Another observation in Figure 3 is that confidence intervals derived from the two bootstrap procedures have coverages below 95% even for a binomial observer. This is particularly true for the threshold m. Wichmann and Hill (2001b) deal with this problem by exploring the likelihood function in a neighborhood of the maximum likelihood estimate and extending their confidence limits accordingly. Here, we see that an alternative solution might be estimation of Bayesian posterior intervals: Bayesian posterior intervals have the desired coverage of 95% already after 80 trials (40 trials for threshold only). Although bootstrap confidence intervals for the width w of the interval on which the psychometric function rises have coverages close to 95%, the underestimation of the confidence intervals is also obvious in this case. The nonparametric bootstrap procedure does not assume any dependencies between different blocks in the resampling process. Thus, one would expect the nonparametric bootstrap to be more robust with respect to violations of the binomiality assumption that goes into the fitting process. However, this is not the case. The two bootstrap procedures do not differ much with respect to their coverages. 
We also determined credible intervals for simulated yes–no tasks (data not shown). In these cases, the psychometric function model had an additional free parameter, the guessing rate γ. Coverages for the simulated yes–no task showed a similar pattern as for the 2AFC task: Coverage for the binomial observer was close to 95% in the Bayesian setting and approached 95% with increasing number of trials for the two bootstrap procedures; coverages for the two nonstationary observers were clearly too low. Although coverages for the two bootstrap procedures approached 95%, it remained between 90% and 95% for above 400 trials (200 trials if only width is considered) and did not reach 95% for any number of simulated trials. Importantly, coverage determined for the learning observer was no better than for a betabinomial observer. This highlights the fact that there is no ordering between the different observers: The learning observer does not generally result in better credible intervals than the betabinomial observer. This clearly depends on the parameters used for our simulations of the simulated observers. The choice of parameters is justified in detail in the Discussion section. In experiments with 40 trials per block, coverages as low as 55% (scaling factor nearly 3) were observed in the worst case. 
The data reported so far refer to the unrealistic scenario that we know the analytical form of the psychometric function in advance. In this case, estimation of the psychometric function consists of estimating a number of unknown parameters. However, in a real experiment, we will not know the analytical form of the psychometric function. Thus, in most realistic cases, the model that we fit to the data will not match the process that generated the data. To simulate this situation, we created a mismatch between the sigmoidal function F (see Equation 1) for generating and analyzing the data. The generating sigmoid was, as always, the logistic. The analyzing sigmoidal functions were the Weibull cumulative distribution function (see Equation 3) and the Gumbel on reversed x-axis (see Equation 4). If the sigmoidal function used to analyze the data differed from the sigmoidal function used to generate the data, coverage was slightly worse for low numbers of trials (10% less coverage with less than 100 trials per psychometric function). All other observations were still valid: coverage was around 70–90% for nonstationary observers, it was worse with smaller blocks, and Bayesian inference resulted in more realistic credible intervals than the two bootstrap procedures. Results of all other analyses reported here were virtually the same. Therefore, we only report results for those cases in which the analytical form of the generating and analyzing psychometric functions was the same. 
Diagnostics for nonstationarity
In the previous section, we demonstrated that nonstationarity can result in serious underestimation of credible intervals. It is, thus, important to be able to detect data sets that display nonstationarity in order to treat these data sets with special caution. Therefore, we derived a number of tests for nonstationary behavior. Two different diagnostics for nonstationarity have been suggested by Wichmann and Hill (2001a). These are easily applicable in a maximum likelihood setting. However, these diagnostics do not directly map to a Bayesian inference framework. We will first review the procedures suggested by Wichmann and Hill (2001a) and then discuss possible extensions of these ideas to a Bayesian inference framework. In a third step, we will present an alternative approach to diagnosing nonstationarity that is based on the estimation of influential observations. 

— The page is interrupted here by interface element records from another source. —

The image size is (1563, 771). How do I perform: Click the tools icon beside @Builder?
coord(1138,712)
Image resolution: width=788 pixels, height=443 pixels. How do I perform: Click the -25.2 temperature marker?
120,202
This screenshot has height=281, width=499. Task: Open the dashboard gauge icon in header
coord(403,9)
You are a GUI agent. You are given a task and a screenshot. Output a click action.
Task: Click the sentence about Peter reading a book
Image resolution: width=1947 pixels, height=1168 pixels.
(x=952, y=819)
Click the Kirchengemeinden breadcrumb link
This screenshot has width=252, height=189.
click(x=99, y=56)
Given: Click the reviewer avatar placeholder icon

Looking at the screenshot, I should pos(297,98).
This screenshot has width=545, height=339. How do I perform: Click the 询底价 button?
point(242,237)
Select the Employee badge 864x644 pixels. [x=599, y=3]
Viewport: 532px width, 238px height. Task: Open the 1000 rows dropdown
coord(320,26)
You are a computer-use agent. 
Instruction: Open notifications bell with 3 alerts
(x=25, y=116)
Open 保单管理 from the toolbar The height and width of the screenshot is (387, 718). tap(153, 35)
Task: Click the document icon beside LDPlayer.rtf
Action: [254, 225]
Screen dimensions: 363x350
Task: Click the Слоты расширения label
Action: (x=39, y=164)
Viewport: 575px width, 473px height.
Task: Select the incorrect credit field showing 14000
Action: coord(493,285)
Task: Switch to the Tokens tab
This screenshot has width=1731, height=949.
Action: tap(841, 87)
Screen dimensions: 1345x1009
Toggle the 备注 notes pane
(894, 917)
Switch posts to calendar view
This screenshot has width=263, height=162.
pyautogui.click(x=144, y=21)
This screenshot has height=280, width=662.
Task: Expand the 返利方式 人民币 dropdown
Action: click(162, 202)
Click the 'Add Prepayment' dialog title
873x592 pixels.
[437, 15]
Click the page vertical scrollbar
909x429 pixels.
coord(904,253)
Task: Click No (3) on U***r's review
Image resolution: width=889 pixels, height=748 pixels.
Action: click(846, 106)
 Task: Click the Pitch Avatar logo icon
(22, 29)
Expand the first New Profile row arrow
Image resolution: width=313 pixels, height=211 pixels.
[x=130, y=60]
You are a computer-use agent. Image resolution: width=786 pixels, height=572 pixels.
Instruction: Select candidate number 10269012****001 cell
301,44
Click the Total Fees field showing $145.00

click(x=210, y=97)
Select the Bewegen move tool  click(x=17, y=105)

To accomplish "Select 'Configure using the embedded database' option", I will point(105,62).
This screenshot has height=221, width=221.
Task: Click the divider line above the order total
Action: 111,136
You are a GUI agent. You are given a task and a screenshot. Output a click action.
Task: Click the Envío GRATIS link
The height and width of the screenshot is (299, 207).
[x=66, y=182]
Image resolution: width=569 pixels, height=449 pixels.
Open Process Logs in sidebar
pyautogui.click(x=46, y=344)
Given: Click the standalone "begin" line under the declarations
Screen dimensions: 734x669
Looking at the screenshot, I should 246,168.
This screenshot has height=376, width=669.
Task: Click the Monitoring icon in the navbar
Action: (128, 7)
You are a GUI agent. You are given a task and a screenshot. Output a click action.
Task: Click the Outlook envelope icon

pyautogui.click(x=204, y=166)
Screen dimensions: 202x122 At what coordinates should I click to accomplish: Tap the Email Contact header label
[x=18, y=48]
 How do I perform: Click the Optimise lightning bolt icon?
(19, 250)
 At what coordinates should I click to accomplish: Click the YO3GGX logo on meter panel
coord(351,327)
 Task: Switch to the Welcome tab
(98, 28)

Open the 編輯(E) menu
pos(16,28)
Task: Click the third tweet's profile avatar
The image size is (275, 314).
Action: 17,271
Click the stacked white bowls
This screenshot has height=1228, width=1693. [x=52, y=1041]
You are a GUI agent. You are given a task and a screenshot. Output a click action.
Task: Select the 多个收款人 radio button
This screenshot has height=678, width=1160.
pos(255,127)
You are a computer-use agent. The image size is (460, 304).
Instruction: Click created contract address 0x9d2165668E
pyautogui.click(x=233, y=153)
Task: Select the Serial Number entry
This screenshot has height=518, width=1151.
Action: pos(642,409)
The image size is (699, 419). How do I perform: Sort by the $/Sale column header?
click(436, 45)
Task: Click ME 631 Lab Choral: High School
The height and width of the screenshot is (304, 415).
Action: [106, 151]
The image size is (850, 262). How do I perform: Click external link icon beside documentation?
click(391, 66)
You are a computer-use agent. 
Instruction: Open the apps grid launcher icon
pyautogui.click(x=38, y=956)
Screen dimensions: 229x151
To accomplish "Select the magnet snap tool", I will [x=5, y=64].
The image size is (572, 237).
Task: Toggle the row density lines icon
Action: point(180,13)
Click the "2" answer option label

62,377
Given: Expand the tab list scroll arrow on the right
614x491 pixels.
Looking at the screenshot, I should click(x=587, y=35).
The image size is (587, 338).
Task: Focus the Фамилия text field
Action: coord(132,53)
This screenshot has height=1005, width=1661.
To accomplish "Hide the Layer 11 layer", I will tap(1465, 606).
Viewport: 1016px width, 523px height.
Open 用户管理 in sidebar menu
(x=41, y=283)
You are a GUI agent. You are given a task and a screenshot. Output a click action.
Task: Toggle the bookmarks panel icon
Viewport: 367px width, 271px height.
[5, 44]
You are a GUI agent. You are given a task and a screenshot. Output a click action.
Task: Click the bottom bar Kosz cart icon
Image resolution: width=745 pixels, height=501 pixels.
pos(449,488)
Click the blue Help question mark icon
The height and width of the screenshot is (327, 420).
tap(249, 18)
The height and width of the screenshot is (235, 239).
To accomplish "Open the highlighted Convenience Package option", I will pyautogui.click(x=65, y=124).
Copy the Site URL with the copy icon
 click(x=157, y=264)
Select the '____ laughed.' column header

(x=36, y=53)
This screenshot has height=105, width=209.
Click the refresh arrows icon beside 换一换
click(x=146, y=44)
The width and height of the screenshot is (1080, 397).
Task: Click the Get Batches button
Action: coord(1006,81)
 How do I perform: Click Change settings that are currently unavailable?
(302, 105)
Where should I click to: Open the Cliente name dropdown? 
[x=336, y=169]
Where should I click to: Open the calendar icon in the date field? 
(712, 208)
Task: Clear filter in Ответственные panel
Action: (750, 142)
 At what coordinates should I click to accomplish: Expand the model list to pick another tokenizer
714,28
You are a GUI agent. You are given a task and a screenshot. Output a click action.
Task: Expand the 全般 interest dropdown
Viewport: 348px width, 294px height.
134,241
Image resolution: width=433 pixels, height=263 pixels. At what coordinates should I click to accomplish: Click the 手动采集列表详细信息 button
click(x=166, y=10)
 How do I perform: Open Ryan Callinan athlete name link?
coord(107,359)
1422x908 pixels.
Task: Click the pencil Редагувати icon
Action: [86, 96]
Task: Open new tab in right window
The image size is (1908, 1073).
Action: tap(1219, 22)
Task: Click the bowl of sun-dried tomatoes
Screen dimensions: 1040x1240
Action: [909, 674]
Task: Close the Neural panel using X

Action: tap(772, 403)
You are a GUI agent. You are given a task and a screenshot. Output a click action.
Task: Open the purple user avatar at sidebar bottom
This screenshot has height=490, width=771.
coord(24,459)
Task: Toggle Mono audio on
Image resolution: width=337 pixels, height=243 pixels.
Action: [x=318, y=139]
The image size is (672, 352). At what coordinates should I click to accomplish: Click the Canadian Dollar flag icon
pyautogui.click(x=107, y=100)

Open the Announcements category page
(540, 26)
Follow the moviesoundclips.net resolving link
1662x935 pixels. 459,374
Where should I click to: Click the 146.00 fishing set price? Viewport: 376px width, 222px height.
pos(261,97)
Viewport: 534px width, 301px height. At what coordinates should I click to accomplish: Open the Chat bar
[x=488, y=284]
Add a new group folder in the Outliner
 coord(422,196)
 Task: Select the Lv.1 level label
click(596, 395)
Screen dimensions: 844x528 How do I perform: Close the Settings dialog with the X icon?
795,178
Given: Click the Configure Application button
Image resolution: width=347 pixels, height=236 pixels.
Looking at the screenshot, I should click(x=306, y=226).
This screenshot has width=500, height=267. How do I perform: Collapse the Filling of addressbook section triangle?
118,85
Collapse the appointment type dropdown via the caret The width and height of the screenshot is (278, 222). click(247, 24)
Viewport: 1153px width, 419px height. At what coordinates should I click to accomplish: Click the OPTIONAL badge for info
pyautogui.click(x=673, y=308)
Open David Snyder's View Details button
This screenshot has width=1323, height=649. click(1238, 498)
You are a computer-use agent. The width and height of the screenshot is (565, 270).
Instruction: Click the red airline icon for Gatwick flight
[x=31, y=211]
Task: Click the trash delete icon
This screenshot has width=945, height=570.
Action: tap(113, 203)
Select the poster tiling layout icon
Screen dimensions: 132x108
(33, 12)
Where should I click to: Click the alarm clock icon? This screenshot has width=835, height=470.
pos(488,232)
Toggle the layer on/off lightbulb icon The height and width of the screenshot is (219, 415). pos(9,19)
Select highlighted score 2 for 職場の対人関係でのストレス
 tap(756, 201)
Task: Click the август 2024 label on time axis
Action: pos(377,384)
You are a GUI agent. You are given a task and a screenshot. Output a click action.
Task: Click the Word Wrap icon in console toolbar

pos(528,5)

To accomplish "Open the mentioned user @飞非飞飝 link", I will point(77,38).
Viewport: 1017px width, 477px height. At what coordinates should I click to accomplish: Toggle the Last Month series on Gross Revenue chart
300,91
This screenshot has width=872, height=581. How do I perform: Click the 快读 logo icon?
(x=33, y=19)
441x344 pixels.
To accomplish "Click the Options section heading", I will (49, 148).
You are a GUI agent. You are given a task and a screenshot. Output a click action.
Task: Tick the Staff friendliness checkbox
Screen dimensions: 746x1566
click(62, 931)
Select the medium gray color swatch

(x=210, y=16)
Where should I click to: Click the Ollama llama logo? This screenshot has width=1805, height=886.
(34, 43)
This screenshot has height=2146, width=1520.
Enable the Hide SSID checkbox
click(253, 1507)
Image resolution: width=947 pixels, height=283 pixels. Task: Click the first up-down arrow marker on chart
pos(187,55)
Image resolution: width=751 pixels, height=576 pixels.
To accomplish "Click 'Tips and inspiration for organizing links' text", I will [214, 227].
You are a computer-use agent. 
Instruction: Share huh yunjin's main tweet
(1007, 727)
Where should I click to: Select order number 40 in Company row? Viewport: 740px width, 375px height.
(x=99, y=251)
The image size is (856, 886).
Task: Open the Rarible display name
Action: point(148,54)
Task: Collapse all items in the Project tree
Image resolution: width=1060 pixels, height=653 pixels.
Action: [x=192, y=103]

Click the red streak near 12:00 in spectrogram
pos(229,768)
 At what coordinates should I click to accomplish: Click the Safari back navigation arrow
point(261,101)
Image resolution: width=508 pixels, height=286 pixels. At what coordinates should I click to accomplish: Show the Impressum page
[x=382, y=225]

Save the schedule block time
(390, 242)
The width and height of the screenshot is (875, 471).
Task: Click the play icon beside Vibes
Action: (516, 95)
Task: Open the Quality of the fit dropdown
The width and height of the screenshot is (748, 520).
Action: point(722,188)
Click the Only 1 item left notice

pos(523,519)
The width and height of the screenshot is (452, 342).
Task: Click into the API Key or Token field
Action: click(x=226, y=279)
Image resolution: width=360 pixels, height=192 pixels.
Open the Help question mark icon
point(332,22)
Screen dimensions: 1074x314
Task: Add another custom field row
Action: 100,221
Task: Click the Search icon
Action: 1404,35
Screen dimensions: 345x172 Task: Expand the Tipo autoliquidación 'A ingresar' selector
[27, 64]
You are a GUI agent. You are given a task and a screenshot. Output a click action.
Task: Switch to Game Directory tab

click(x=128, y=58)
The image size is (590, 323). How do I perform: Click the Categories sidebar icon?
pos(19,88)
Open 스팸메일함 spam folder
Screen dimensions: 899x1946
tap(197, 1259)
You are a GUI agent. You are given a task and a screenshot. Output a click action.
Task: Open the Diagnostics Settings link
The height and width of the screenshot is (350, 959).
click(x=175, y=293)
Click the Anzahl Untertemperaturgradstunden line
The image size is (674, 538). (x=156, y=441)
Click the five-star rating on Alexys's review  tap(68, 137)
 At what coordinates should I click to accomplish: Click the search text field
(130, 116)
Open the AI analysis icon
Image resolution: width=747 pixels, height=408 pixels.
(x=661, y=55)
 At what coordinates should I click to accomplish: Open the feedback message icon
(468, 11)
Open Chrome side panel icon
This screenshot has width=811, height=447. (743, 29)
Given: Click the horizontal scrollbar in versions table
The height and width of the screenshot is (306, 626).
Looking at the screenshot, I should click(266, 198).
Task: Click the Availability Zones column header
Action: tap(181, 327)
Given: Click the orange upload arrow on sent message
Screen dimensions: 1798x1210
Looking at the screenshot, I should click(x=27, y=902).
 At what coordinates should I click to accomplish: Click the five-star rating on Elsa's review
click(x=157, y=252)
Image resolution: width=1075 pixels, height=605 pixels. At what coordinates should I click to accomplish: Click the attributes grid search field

Nonstationarity in a maximum likelihood setting
As a very global measure of the goodness of fit for a psychometric function model, Wichmann and Hill (2001a) suggest to simulate data from the fitted model using the assumptions associated with a binomial observer and refit the model to these simulated data again. For each of these fits, the deviance is calculated. Deviance is a generalization of the sum-of-squares error metric that also applies to binary/binomial data (e.g., Dobson & Barnett, 2008). We derived deviance from 2000 simulated data sets from each fitted psychometric function and compared the deviance of the fit to the original data set with these simulated data sets. Whenever the deviance of the fit to the original data set exceeds the 95th percentile of the deviances from the fits to the simulated data sets, this suggests larger variance than would be expected for a binomial observer. We quantified the power of this test by analyzing how well the test discriminated between the binomial and betabinomial observers described above. 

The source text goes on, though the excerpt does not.